É em função desses teoremas, porém, o do “golpe” e o do “salvador da pátria”, que se tomam todas as decisões na política brasileira desde janeiro do ano passado. Nas questões que realmente interessam a eles, como a privatização do Orçamento federal em favor das gangues partidárias do Congresso, tudo continua a ser feito segundo os procedimentos-padrão da política nacional. Mas todo o resto está submetido à miragem segundo a qual o Brasil vive perpetuamente sob a ameaça da “extrema direita” — e sob os mandamentos da religião oficial do STF, a única que nos salva do mal.
É uma contrafação gigante, uma das venenosas que a política brasileira já viveu em toda a sua história. Por conta dessa fraude ficam excluídos do debate o argumento racional, a lógica comum e a possibilidade de que possa haver mais de um ponto de vista sobre a mesma questão. O cidadão é forçado a pensar, agir e reagir em obediência ao dogma pelo qual tudo o que Moraes e o STF decidem é essencial para manter a democracia de pé no Brasil. Ganham o direito, assim, de dar ordens que vão ao contrário das leis em vigor, pois o bem maior do Estado de Direito deve estar acima de “formalidades legais”. Como na religião católica de outros tempos, é o “Plano de Deus” — não existe para ser entendido, mas para ser cumprido.
As leis de Alexandre de Moraes
De acordo com o plano divino em vigor, é obrigatório acreditar, por exemplo, que a cassação do direito de 20 milhões de cidadãos brasileiros a se manifestarem através do X foi uma vitória da democracia.
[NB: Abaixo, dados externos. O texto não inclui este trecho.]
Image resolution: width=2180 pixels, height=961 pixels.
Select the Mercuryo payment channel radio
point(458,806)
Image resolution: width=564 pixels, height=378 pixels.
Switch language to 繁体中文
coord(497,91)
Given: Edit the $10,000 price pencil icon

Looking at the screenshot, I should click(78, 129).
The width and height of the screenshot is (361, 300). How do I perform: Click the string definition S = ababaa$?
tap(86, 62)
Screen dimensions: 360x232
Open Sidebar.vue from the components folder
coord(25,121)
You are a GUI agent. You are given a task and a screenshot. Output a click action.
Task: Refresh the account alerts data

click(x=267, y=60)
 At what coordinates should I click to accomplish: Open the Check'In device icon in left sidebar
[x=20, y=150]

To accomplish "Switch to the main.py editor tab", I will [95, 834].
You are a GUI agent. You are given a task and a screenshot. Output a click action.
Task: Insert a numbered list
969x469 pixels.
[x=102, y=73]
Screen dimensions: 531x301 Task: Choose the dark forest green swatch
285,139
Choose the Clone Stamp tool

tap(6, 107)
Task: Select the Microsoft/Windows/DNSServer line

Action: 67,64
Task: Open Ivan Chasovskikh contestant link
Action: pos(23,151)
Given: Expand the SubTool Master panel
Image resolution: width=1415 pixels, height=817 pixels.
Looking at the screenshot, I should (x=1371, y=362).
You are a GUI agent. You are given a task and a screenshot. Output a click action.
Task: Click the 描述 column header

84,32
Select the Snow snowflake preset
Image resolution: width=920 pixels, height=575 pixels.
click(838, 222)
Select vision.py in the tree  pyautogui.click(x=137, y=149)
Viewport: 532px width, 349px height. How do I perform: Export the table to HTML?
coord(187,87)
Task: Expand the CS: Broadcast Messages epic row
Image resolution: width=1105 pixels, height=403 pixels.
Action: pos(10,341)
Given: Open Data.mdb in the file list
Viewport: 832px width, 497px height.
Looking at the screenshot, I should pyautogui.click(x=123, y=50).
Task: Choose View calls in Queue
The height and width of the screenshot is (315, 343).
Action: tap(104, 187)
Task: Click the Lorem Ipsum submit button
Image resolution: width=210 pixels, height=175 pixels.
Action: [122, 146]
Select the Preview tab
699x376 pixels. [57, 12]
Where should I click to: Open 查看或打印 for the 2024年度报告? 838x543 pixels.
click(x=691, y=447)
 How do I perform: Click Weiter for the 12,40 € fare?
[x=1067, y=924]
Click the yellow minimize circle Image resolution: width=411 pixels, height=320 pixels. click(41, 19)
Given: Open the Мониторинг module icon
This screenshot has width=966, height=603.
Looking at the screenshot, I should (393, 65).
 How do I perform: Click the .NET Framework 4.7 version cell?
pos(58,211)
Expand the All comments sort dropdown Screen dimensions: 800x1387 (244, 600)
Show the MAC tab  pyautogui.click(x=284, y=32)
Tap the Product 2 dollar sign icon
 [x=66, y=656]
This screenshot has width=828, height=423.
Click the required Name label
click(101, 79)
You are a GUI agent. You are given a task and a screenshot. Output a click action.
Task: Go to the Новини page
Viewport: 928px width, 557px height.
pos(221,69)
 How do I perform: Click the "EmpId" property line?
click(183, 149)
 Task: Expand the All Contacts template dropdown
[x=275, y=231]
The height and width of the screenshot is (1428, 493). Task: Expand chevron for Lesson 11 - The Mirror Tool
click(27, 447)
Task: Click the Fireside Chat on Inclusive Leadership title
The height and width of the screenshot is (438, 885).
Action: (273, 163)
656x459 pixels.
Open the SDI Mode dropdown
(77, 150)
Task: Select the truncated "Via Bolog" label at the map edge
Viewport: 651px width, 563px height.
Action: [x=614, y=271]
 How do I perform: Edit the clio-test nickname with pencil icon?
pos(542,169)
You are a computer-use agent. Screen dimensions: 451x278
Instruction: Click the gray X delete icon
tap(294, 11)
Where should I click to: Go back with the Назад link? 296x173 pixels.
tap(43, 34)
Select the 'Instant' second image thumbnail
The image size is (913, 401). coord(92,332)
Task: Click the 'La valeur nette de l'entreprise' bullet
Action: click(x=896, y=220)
Todo mundo, a propósito, tem de agradecer o ministro Moraes por ter feito isso — ou agradece, ou é um traidor da pátria que está articulando um golpe de direita.
É proibido lembrar que nenhum dos punidos era parte da disputa judicial entre o ministro e o X. É “fascismo” afirmar que milhões deles, para dizer o mínimo, nunca escreveram uma única mensagem propondo golpe, ou ditadura, ou “discurso do ódio”, nem espalharam qualquer tipo de “notícia falsa” ou “desinformação. Discordar da expulsão do X é atacar a “soberania nacional”.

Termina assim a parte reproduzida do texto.